When dealing with limits involving trigonometric functions, the values of these functions as the angle approaches zero or other critical points often result in indeterminate forms. To solve these, we use trigonometric identities and other mathematical techniques to simplify and evaluate the limit.
A classic example is evaluating \(\lim_{h \to 0} \frac{\sin h}{1 - \cos h}\). Direct substitution initially results in an indeterminate form, but applying the right identities makes the limit manageable.

Indeterminate forms occur when directly substituting the limit value into a function results in expressions like \(\frac{0}{0}\). These are situations where the usual arithmetic operations don't apply straightforwardly, and special techniques are required for evaluation.
The exercise presents the limit expression \(\lim_{h \to 0} \frac{\sin h}{1 - \cos h}\), which initially gives the indeterminate form \(\frac{0}{0}\). This tells us that we need to do more work to evaluate this limit properly. By manipulating the expression using algebraic techniques or mathematical identities, we can better understand the behavior of the function as \(h\) approaches zero.
Recognizing indeterminate forms is crucial because they signal us to apply strategies such as L'Hopital's Rule, algebraic manipulation, or trigonometric identities to evaluate the limit.

Trigonometric identities are mathematical statements that express relationships between the trigonometric functions sine, cosine, tangent, etc. They are crucial tools for simplifying the expressions you'll encounter when solving trigonometric limits.
In the given problem, we start by substituting \(1 - \cos h\) with \(2 \sin^2 \left( \frac{h}{2} \right)\). This identity helps transform the expression into a form that's easier to handle.
Using \(\sin h = 2 \sin \left( \frac{h}{2} \right) \cos \left( \frac{h}{2} \right)\), a double angle identity, also plays a crucial role in manipulating the expression to a non-indeterminate form. These identities are stepping stones that simplify and bring clarity to complex trigonometric expressions, making it easier to evaluate limits.

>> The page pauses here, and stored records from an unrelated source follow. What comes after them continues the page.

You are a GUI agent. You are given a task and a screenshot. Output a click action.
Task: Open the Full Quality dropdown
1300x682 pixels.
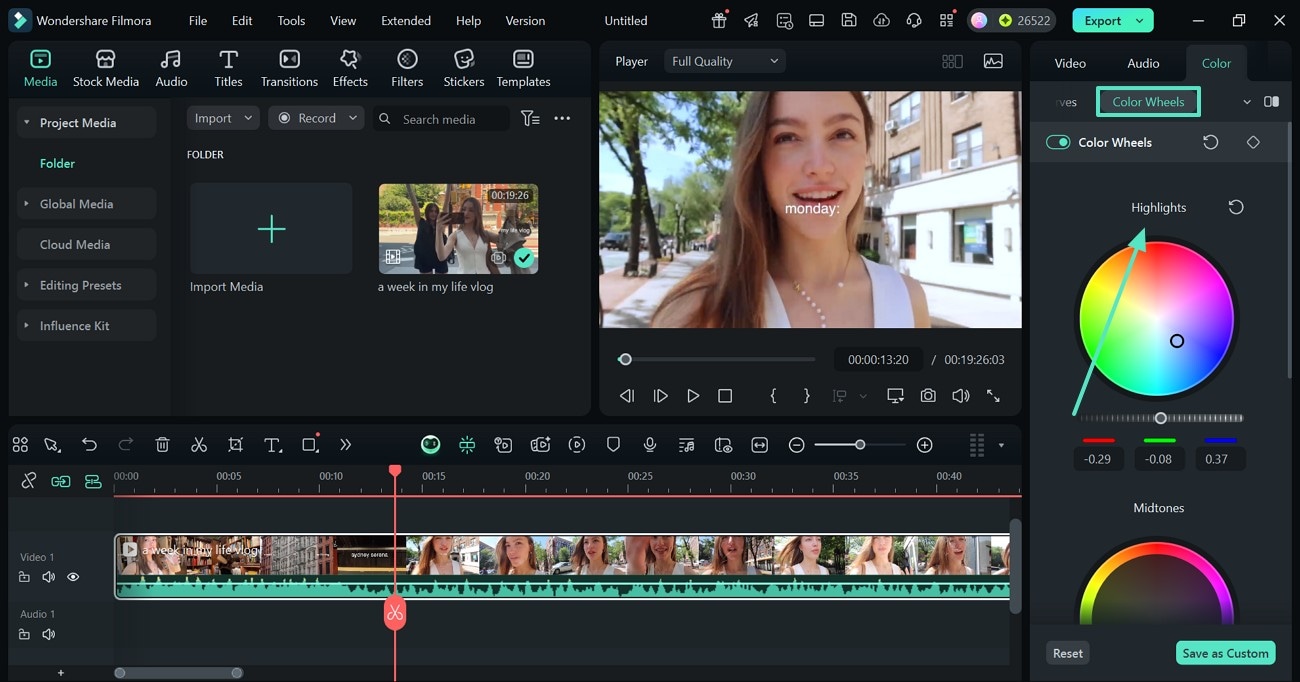pos(724,61)
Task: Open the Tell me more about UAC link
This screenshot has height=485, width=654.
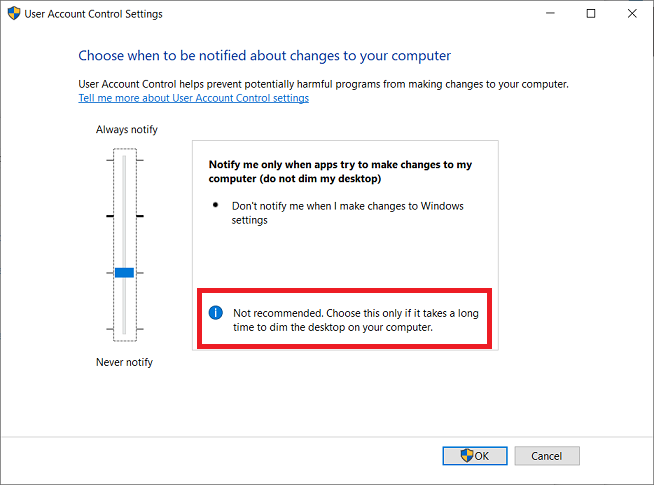Action: click(x=193, y=98)
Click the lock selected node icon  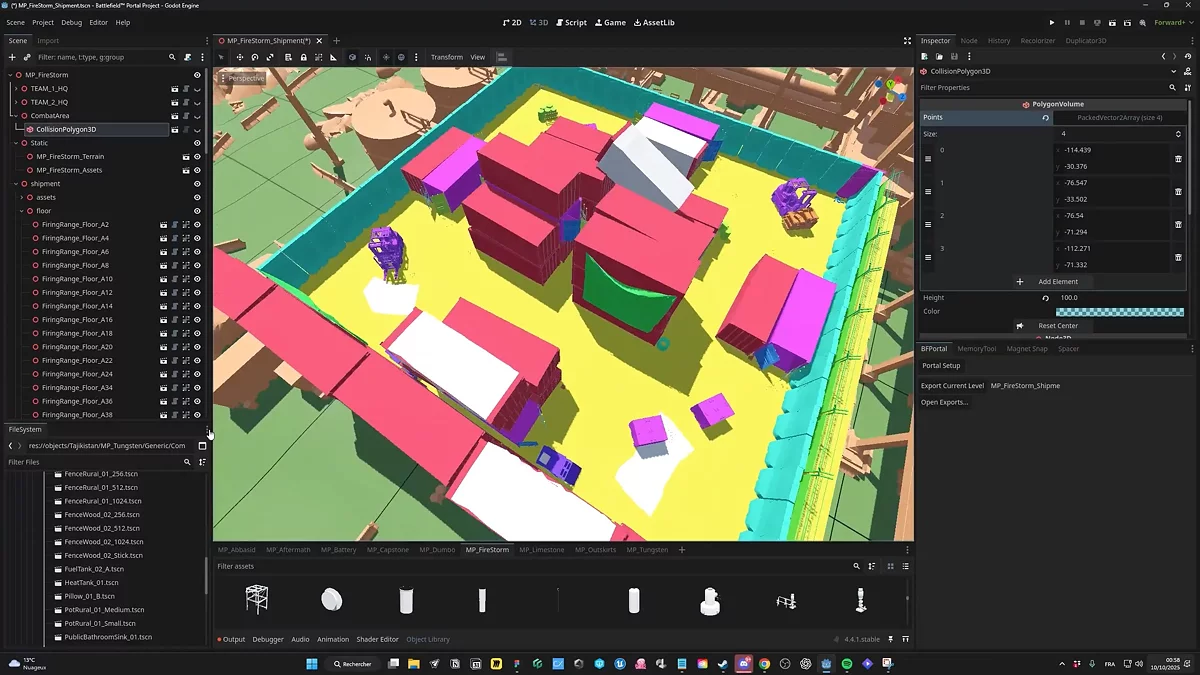(x=303, y=57)
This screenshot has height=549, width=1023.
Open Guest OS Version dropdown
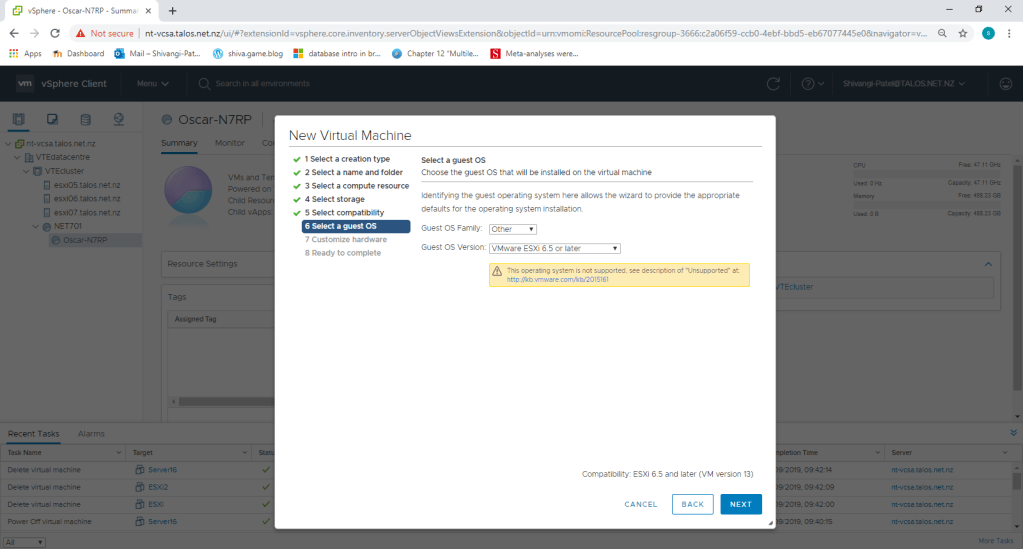(555, 248)
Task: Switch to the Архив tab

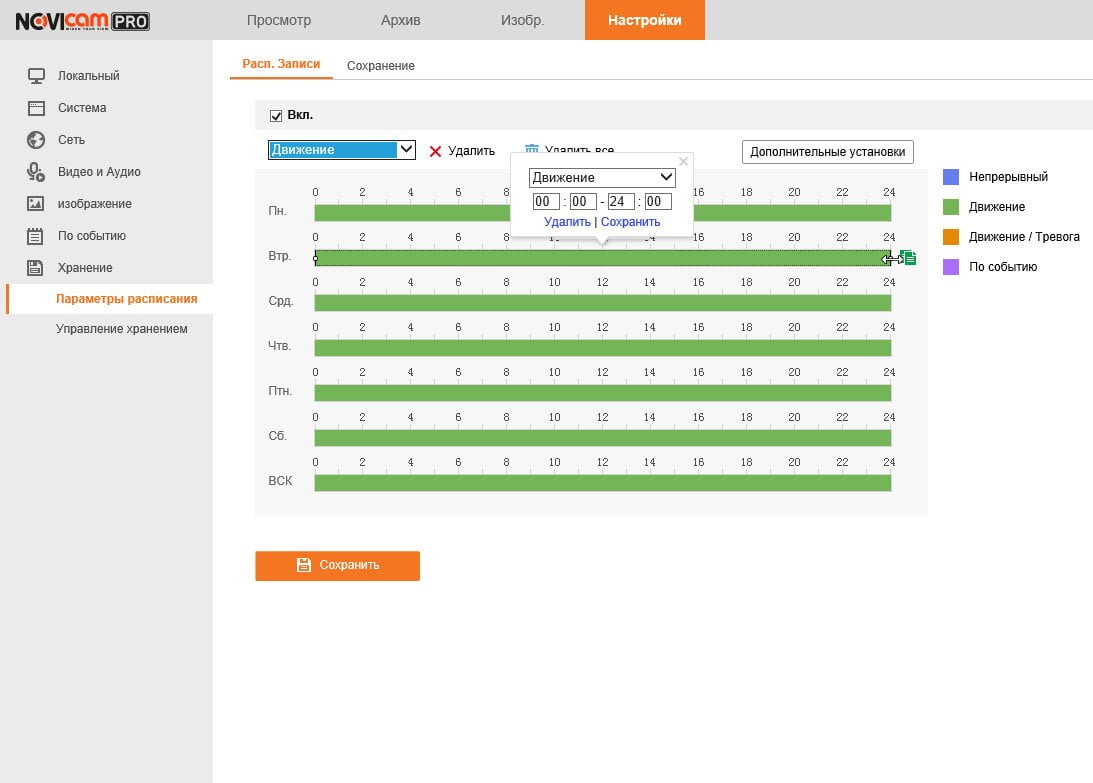Action: click(400, 20)
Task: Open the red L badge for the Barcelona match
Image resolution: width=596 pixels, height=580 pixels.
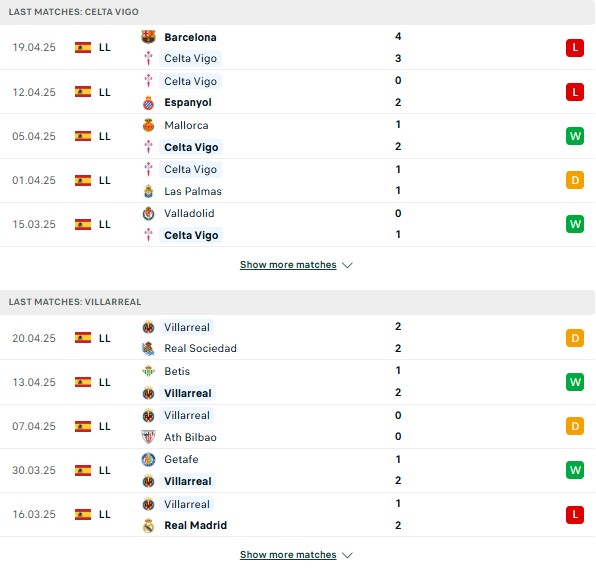Action: [575, 48]
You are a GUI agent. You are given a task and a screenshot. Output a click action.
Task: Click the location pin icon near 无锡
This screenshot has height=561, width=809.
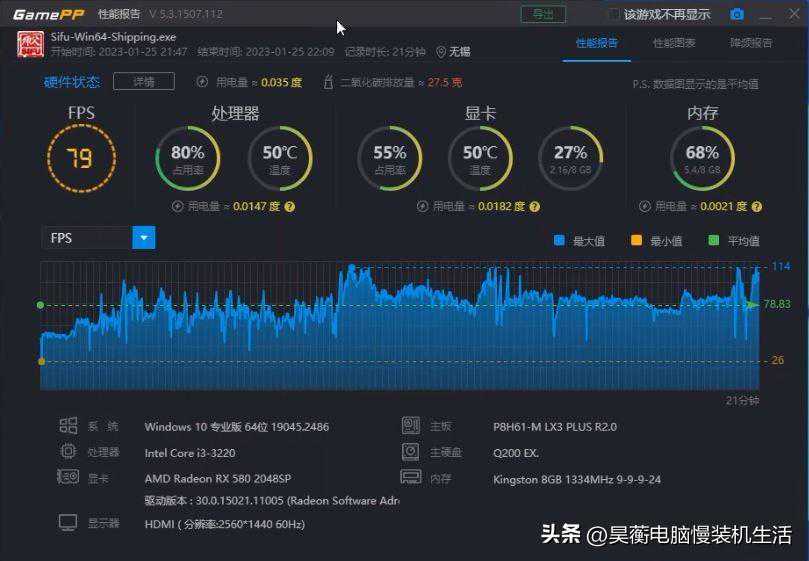click(x=441, y=51)
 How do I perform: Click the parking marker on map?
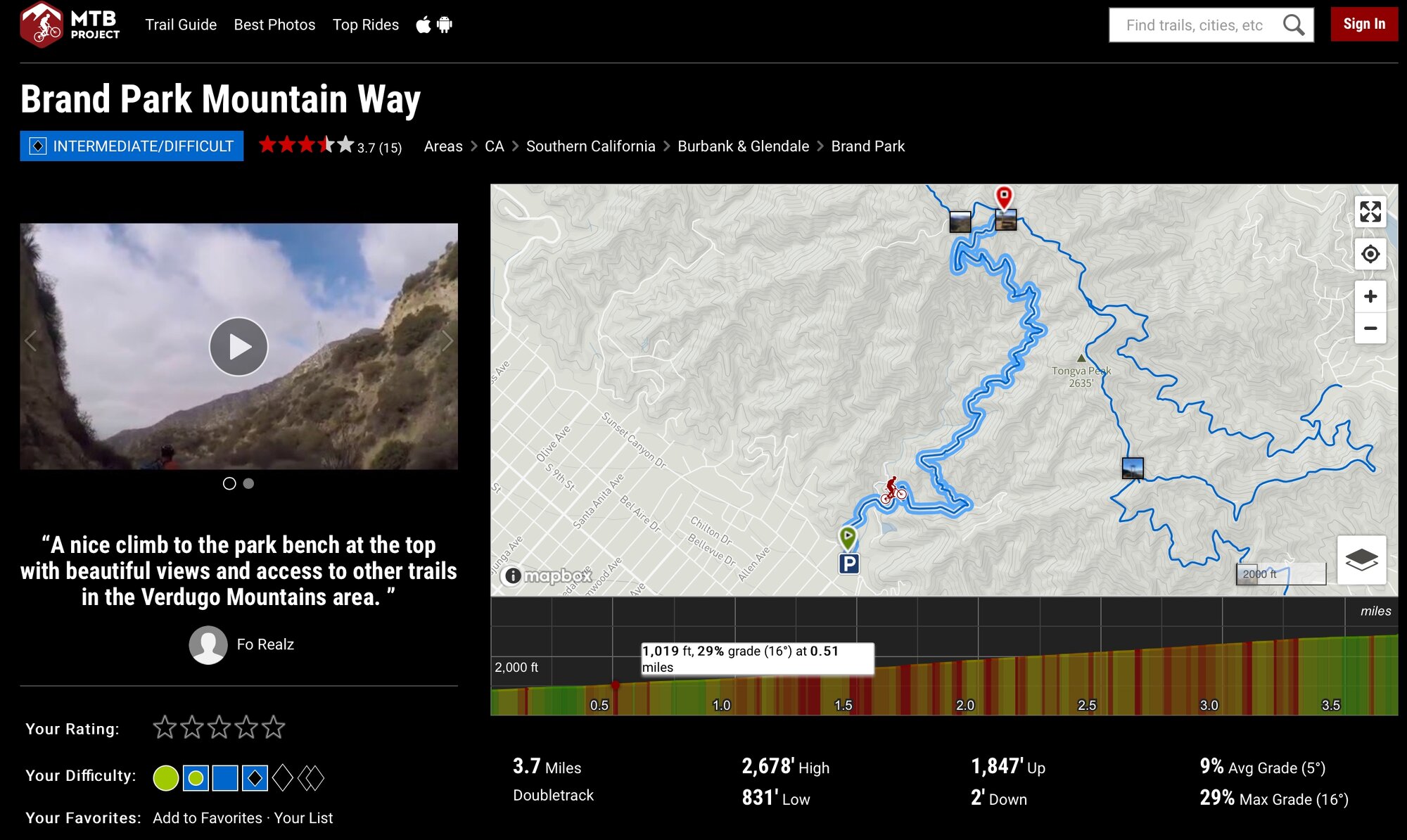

Double angle identities provide a means to express trigonometric functions of double angles in terms of functions of single angles. They're particularly useful when dealing with expressions that contain multiple occurrences of trigonometric functions like sine and cosine.
In this exercise, we use the double angle identity for sine, which is \(\sin h = 2 \sin \left( \frac{h}{2} \right) \cos \left( \frac{h}{2} \right)\). This substitution simplifies our target expression, allowing us to cancel terms and simplify it into a non-fractional form.
Understanding these identities is essential for simplifying expressions in calculus, especially when the computations involve trigonometric functions, making double angle identities a powerful tool in evaluating limits.